In more general sense , I want to ask that is taking log same as simple arithmetic operators that we do like (int a + int b) or the computer has to go some rigorous procedure within?
This answer is only dealing with non-negative numbers, but it should be easy to make it work for negative numbers too. It also assumes 64 bit numbers are used.
I would never use log10 to calculate the number of digits. Because of the following reasons:
If you want a one-liner, I would go with the simple: ("" + number).length()
You could repeatedly divide the number by 10 to get the result, but @YvesDaoust pointed out that multiplication is much faster.

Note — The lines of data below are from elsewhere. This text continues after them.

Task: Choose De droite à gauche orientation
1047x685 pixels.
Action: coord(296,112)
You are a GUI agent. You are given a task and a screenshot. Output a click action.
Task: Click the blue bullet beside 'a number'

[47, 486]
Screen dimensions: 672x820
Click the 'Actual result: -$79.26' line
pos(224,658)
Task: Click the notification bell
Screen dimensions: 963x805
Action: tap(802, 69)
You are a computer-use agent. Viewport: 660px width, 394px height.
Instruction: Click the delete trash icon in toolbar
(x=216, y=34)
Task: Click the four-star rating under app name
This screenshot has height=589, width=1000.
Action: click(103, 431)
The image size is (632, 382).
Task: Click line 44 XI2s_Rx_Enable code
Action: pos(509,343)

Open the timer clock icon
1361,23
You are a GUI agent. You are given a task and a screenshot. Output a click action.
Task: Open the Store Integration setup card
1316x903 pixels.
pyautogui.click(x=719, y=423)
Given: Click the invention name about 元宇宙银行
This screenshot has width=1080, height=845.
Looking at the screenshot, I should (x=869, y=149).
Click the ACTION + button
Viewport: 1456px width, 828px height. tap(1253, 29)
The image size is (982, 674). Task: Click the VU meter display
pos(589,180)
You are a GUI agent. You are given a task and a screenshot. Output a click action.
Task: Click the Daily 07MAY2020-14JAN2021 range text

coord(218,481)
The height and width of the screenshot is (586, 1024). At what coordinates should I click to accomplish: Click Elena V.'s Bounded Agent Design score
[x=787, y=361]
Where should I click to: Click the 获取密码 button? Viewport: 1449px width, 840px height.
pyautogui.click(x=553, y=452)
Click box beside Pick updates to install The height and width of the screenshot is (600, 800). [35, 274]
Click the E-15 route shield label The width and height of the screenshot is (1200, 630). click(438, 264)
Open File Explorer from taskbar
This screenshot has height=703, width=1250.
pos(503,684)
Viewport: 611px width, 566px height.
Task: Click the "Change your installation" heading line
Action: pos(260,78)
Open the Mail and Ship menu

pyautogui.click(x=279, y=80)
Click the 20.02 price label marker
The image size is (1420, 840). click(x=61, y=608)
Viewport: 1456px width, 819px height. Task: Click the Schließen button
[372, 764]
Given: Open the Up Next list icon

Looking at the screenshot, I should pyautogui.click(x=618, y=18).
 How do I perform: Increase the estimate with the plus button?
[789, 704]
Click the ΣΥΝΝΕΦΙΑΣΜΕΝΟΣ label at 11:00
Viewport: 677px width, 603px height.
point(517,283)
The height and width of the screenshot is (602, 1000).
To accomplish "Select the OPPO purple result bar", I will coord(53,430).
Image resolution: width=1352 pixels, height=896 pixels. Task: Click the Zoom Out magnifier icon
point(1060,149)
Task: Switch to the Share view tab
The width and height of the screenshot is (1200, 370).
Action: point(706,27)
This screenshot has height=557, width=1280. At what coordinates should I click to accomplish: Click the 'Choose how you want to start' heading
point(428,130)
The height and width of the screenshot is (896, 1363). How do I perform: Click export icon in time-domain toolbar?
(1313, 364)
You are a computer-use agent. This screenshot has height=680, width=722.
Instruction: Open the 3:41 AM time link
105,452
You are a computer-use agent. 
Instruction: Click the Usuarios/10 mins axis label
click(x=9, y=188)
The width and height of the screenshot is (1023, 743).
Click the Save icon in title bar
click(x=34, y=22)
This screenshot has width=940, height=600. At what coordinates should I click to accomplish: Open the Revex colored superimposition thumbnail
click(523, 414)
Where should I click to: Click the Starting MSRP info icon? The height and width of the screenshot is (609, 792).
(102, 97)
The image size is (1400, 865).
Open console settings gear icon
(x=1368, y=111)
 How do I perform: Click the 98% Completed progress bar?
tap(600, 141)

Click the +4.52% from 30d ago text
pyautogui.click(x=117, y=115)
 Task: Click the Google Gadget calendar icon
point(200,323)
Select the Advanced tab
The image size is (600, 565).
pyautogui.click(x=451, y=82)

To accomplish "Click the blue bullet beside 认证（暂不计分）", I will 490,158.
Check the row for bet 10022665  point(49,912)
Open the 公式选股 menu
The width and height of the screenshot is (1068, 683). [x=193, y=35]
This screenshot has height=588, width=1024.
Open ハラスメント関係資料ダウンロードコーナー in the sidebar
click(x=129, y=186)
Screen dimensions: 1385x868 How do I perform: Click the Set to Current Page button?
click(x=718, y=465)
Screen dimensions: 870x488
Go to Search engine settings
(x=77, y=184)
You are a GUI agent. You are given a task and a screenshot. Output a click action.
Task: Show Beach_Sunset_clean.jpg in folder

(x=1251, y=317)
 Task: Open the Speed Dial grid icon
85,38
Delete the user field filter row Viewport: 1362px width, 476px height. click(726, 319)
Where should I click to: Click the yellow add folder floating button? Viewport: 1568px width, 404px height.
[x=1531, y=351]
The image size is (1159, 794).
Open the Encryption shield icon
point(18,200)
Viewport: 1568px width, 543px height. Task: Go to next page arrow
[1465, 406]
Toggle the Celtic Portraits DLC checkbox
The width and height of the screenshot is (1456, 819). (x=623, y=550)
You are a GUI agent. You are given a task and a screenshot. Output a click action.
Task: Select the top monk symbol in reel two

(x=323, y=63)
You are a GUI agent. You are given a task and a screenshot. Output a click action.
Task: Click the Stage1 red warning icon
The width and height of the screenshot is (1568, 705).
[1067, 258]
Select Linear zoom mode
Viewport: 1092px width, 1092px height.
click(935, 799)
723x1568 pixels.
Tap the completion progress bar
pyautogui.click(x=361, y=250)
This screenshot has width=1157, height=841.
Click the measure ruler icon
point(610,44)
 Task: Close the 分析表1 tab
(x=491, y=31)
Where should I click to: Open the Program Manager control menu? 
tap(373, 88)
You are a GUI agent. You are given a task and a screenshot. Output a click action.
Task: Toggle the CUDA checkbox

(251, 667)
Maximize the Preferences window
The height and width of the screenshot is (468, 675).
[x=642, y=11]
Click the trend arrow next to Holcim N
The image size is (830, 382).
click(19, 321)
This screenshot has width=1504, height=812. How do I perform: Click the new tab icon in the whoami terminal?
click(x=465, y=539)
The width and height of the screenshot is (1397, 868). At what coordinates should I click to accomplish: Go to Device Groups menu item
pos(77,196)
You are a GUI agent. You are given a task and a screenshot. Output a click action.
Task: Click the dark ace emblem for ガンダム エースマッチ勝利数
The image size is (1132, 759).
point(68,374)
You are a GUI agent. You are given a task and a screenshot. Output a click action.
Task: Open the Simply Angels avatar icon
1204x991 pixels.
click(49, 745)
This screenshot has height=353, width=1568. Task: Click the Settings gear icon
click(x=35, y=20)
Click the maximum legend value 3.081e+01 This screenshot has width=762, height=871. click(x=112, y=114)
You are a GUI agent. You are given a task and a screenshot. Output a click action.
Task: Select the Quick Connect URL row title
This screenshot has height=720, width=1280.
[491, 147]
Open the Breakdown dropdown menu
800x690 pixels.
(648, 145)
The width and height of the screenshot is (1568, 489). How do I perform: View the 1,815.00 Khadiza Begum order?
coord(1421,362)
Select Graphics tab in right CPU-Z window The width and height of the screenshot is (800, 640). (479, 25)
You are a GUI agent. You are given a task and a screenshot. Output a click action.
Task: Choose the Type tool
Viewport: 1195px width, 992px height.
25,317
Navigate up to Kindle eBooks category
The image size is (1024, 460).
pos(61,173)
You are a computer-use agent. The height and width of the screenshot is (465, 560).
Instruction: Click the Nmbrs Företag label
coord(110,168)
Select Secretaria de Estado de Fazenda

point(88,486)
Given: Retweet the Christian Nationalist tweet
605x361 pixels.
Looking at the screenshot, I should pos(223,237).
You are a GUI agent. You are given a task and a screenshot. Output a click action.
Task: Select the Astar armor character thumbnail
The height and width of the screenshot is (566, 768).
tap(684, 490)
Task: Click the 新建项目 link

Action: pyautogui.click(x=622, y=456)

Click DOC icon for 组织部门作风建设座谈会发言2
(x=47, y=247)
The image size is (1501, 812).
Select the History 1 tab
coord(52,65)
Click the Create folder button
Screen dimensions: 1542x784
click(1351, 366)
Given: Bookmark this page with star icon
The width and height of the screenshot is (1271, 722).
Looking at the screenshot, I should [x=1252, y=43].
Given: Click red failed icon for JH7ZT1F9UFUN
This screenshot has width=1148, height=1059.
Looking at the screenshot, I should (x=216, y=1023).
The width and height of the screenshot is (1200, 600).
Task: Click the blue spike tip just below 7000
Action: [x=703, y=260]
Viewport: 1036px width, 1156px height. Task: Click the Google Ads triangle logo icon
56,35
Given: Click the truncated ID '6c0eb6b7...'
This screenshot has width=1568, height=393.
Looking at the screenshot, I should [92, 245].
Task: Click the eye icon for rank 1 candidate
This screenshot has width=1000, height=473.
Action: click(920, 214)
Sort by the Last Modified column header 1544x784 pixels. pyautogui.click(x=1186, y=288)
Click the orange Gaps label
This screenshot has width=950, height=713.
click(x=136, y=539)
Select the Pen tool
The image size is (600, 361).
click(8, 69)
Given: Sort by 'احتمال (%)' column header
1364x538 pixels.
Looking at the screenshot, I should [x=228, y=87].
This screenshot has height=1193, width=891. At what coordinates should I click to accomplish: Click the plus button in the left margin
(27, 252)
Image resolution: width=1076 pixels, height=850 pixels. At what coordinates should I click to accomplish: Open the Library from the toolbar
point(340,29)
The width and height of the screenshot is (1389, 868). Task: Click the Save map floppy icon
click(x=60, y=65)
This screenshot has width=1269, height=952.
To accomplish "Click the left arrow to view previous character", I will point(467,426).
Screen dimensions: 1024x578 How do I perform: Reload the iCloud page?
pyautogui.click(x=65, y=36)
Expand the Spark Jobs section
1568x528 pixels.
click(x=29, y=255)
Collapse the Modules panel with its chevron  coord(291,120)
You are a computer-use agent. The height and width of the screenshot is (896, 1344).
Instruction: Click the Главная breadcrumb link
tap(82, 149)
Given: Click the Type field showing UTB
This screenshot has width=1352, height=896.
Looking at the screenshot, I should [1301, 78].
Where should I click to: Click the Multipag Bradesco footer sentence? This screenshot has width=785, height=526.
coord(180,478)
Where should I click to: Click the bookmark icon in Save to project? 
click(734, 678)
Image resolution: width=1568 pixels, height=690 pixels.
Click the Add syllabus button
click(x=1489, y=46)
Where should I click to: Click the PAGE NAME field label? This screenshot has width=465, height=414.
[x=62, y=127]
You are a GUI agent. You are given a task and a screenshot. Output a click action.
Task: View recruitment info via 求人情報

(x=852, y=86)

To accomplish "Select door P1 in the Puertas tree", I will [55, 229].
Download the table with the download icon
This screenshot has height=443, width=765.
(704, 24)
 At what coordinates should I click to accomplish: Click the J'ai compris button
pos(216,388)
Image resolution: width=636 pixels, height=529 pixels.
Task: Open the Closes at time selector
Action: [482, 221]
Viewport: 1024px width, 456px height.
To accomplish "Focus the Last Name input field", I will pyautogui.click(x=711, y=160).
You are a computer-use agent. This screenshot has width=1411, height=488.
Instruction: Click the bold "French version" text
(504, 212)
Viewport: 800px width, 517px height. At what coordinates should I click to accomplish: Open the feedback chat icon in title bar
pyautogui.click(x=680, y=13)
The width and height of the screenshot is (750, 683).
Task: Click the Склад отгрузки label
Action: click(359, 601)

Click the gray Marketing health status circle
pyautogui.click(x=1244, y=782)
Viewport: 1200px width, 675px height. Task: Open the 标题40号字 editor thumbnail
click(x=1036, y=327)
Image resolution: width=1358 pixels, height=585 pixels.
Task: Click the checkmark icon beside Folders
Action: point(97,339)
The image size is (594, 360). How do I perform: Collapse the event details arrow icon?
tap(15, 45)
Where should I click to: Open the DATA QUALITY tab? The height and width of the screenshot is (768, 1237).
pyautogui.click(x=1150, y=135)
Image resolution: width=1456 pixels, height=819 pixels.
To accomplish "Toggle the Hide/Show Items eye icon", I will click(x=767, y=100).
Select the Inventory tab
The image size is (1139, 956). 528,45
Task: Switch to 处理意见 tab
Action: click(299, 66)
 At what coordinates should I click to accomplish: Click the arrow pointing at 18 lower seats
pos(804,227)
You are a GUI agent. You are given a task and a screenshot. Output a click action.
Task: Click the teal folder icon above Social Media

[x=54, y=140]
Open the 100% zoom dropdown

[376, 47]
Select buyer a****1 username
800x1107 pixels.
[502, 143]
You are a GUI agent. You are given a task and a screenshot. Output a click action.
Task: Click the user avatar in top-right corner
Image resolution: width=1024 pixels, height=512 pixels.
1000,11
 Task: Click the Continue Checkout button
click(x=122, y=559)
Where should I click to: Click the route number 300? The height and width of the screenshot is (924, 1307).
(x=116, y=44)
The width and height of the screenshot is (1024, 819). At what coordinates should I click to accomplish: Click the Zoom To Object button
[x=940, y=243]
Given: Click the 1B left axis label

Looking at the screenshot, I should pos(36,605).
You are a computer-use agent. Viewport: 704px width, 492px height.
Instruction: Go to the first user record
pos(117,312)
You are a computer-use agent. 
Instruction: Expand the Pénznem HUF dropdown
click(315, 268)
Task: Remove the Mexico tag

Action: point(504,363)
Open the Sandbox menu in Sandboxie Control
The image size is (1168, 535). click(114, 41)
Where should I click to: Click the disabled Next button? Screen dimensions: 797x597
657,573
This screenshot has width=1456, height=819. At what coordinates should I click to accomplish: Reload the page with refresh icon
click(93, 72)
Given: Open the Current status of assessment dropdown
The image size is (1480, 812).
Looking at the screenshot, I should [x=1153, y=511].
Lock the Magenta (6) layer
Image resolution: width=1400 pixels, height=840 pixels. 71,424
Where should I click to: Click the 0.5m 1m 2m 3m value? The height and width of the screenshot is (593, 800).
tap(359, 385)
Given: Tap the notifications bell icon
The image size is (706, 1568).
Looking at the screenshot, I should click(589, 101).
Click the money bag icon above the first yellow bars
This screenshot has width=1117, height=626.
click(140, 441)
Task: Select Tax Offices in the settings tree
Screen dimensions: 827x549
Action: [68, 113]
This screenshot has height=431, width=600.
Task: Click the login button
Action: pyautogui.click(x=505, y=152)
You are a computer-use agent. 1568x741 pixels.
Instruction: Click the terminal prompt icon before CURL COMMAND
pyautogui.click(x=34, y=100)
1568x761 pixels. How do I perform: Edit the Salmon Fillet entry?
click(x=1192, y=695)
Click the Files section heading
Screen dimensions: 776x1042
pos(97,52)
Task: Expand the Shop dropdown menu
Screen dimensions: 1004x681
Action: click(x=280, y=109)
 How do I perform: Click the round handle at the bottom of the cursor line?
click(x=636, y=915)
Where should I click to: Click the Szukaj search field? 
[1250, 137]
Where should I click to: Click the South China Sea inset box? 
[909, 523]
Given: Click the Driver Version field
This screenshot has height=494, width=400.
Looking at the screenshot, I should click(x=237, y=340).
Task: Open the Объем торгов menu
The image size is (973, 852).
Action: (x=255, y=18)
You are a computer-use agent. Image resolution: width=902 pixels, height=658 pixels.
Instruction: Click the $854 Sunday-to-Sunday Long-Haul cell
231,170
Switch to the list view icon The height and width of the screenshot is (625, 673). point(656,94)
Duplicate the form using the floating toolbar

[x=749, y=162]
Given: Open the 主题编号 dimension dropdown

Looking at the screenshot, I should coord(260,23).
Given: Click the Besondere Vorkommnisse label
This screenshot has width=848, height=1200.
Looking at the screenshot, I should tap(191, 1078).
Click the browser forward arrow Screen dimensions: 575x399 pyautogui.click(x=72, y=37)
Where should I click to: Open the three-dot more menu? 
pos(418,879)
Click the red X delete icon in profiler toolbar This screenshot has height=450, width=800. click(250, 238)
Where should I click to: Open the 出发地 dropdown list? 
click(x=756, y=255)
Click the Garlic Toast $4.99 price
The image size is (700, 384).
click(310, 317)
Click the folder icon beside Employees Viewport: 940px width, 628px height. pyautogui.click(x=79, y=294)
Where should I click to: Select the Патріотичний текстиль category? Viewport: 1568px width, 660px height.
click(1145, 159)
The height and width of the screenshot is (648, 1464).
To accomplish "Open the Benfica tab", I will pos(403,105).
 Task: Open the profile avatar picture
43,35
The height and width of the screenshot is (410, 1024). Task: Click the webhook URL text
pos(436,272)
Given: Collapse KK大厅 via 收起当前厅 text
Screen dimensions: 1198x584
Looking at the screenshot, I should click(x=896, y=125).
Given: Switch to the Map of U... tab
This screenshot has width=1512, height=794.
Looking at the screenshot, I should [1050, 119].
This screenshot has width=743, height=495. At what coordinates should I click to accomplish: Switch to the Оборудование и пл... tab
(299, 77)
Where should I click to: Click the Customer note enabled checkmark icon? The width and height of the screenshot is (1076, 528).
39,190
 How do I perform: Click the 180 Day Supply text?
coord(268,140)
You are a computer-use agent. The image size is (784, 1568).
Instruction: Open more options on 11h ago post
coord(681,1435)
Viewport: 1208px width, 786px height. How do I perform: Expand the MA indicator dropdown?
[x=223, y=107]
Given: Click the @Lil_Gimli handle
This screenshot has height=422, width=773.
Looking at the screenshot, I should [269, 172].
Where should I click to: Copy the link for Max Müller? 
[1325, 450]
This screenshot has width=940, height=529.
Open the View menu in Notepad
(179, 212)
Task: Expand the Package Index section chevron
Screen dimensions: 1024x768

Here would be a simple implementation:
// Java implementation, the highest long is about 9.2e18, so 19 digits
public int countDigits(long number) {
if (number >= 1000000000000000000L) // otherwise n would overflow
return 19;
int count = 1;
for (long n = 10;; n *= 10) {
if (number < n)
return count;
count++;
}
}
But if the expected numbers are evenly distributed, then we would have to check the most digits first and go backwards. This is because there are 10 numbers with 1 digit, 90 numbers with 2 digits, 900 with 3, 9000 with 4 and so on.
We can also precalculate the numbers. This would give something like this:
private static final long[] digitCount = new long[18];
static {
digitCount[0] = 10;
for (int i = 1; i < 18; i++) {
digitCount[i] = digitCount[i - 1] * 10;
}
}
public int countDigits(long number) {
for (int i = 17; i >= 0; i--) {
if (number >= digitCount[i])
return i + 2;
}
return 1;
}